* **Action item**: Give back exactly the lines of the material below that start at the one holding "Where should I" and end at the last line, minus the pictures.

***

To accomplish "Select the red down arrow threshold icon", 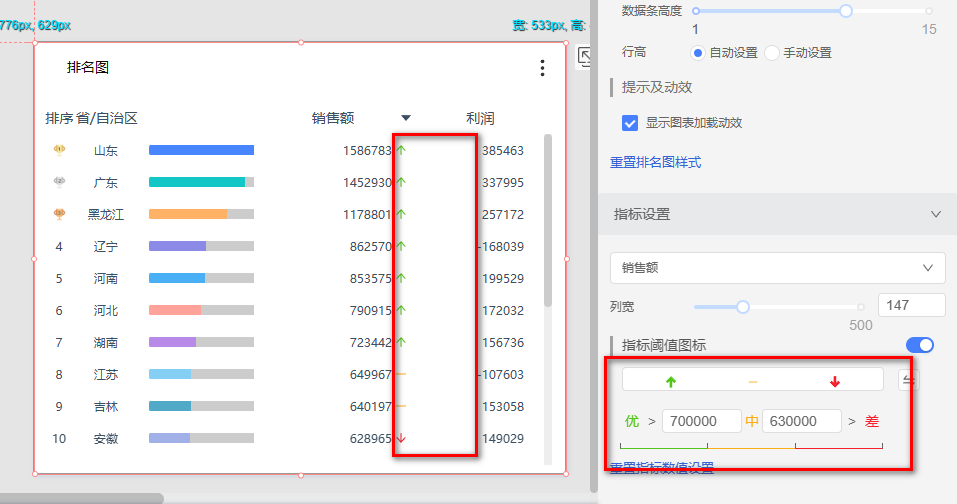I will click(x=835, y=381).
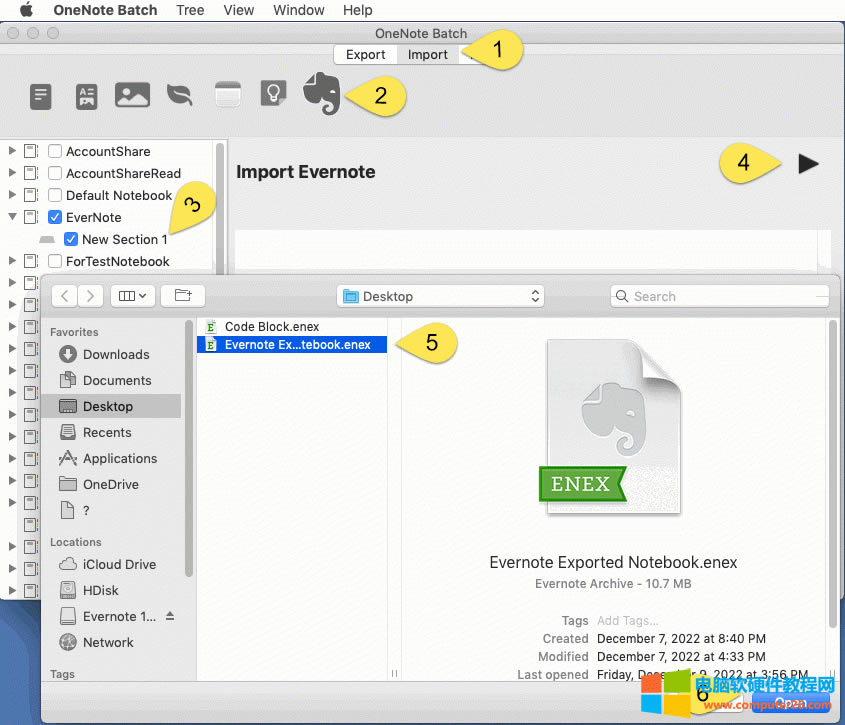Switch to the Export tab

coord(364,54)

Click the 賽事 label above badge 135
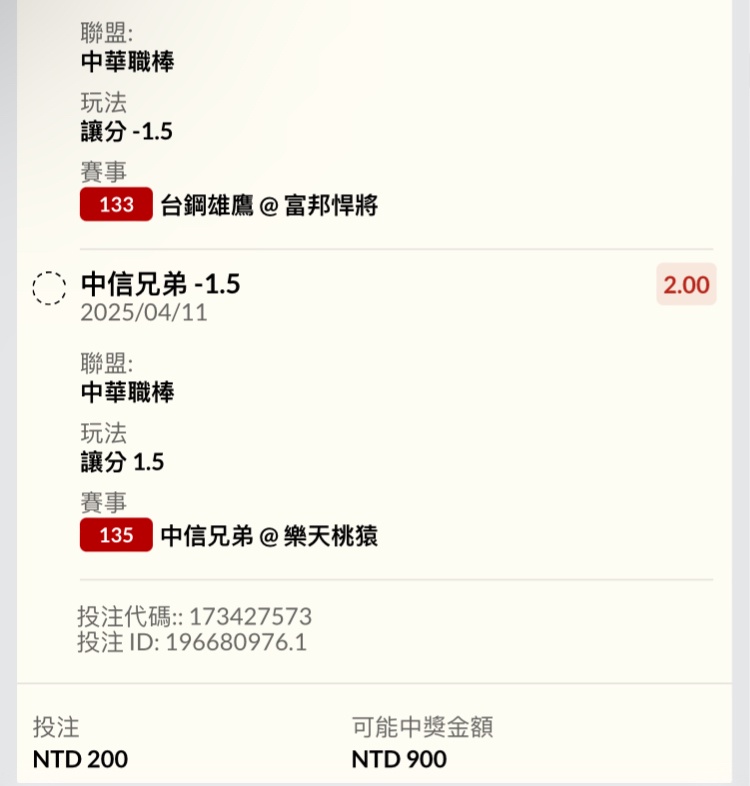point(103,503)
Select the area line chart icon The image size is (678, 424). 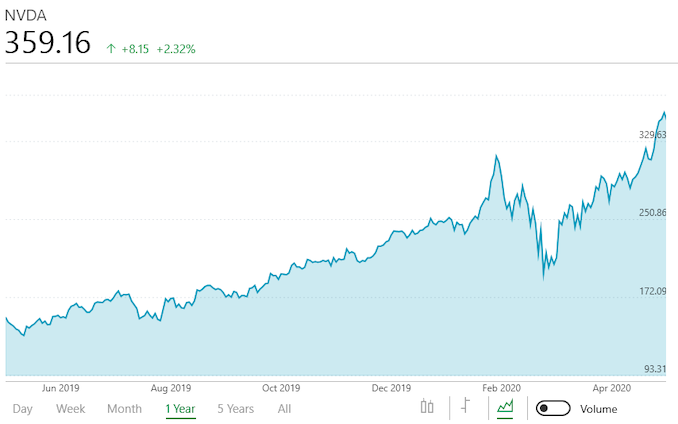[x=505, y=407]
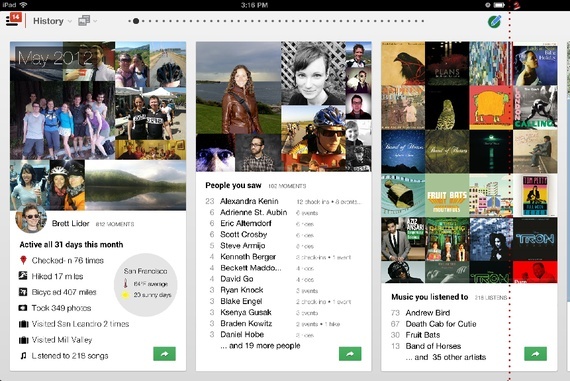This screenshot has height=381, width=570.
Task: Open Alexandra Kenin in people list
Action: (x=249, y=201)
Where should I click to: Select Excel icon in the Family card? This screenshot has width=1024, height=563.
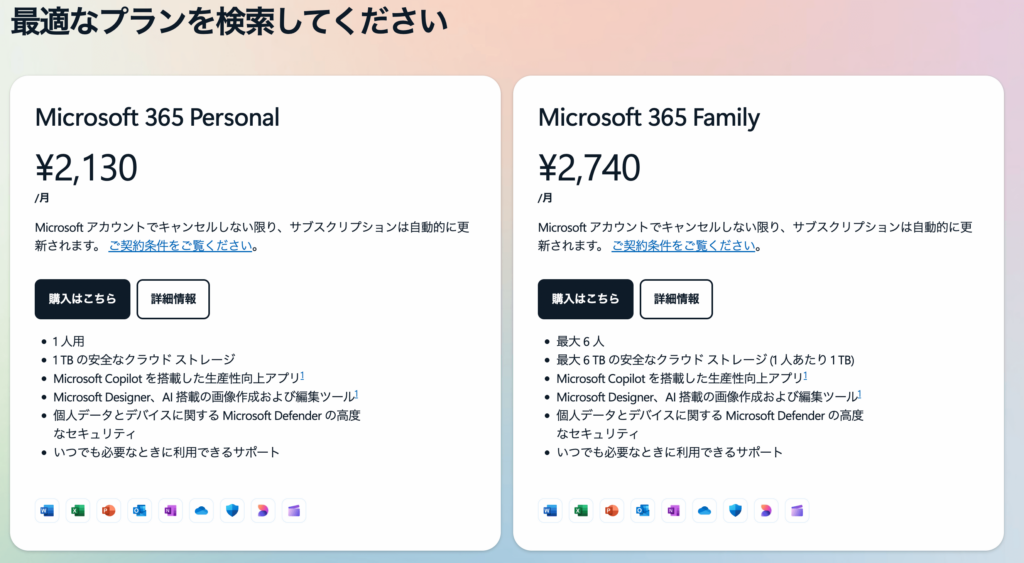[581, 511]
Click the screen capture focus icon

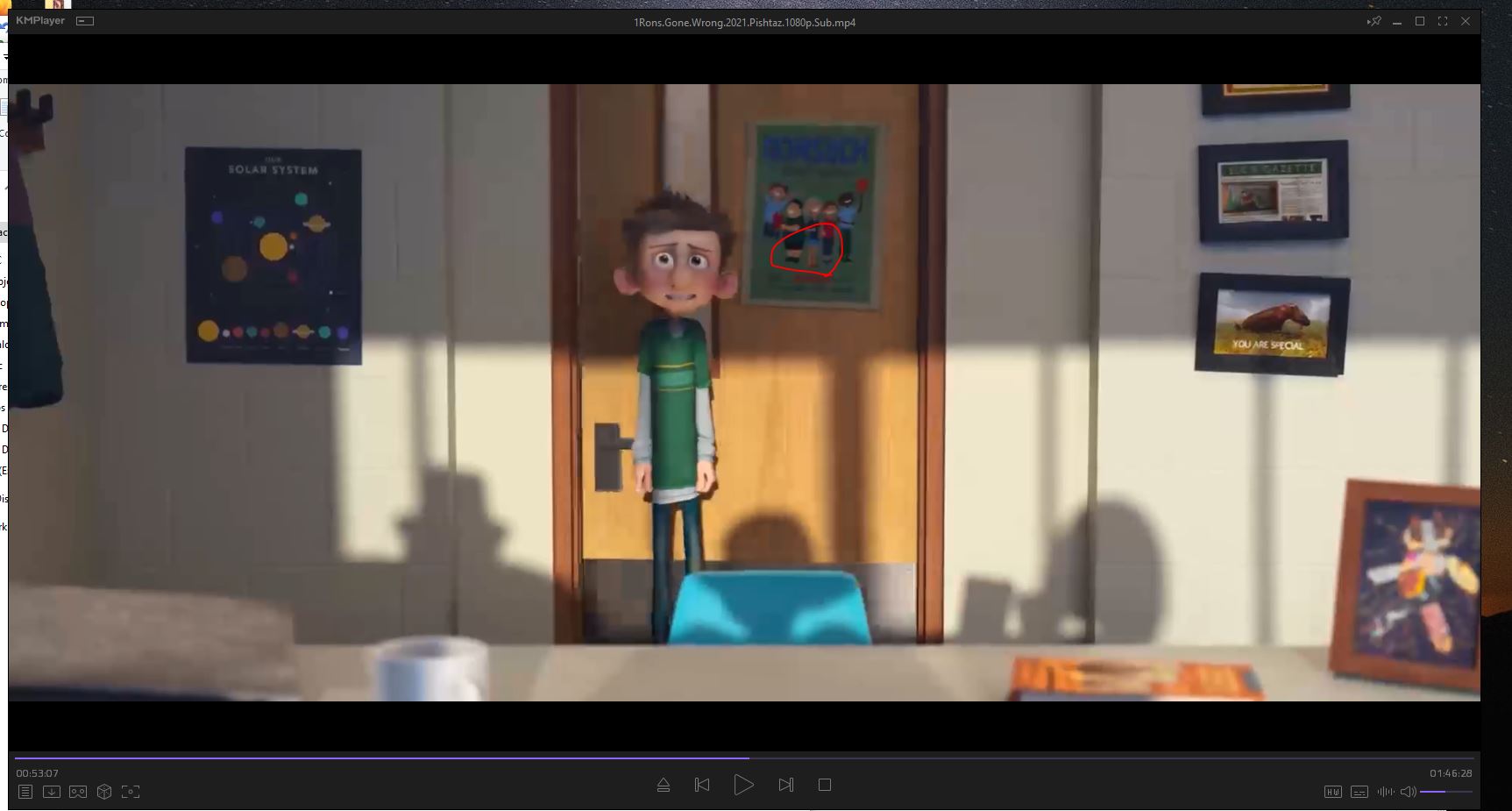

***

* **Response to this task**:
Where should I click to: Select Excel icon in the Family card? This screenshot has width=1024, height=563.
[581, 511]
Click the screen capture focus icon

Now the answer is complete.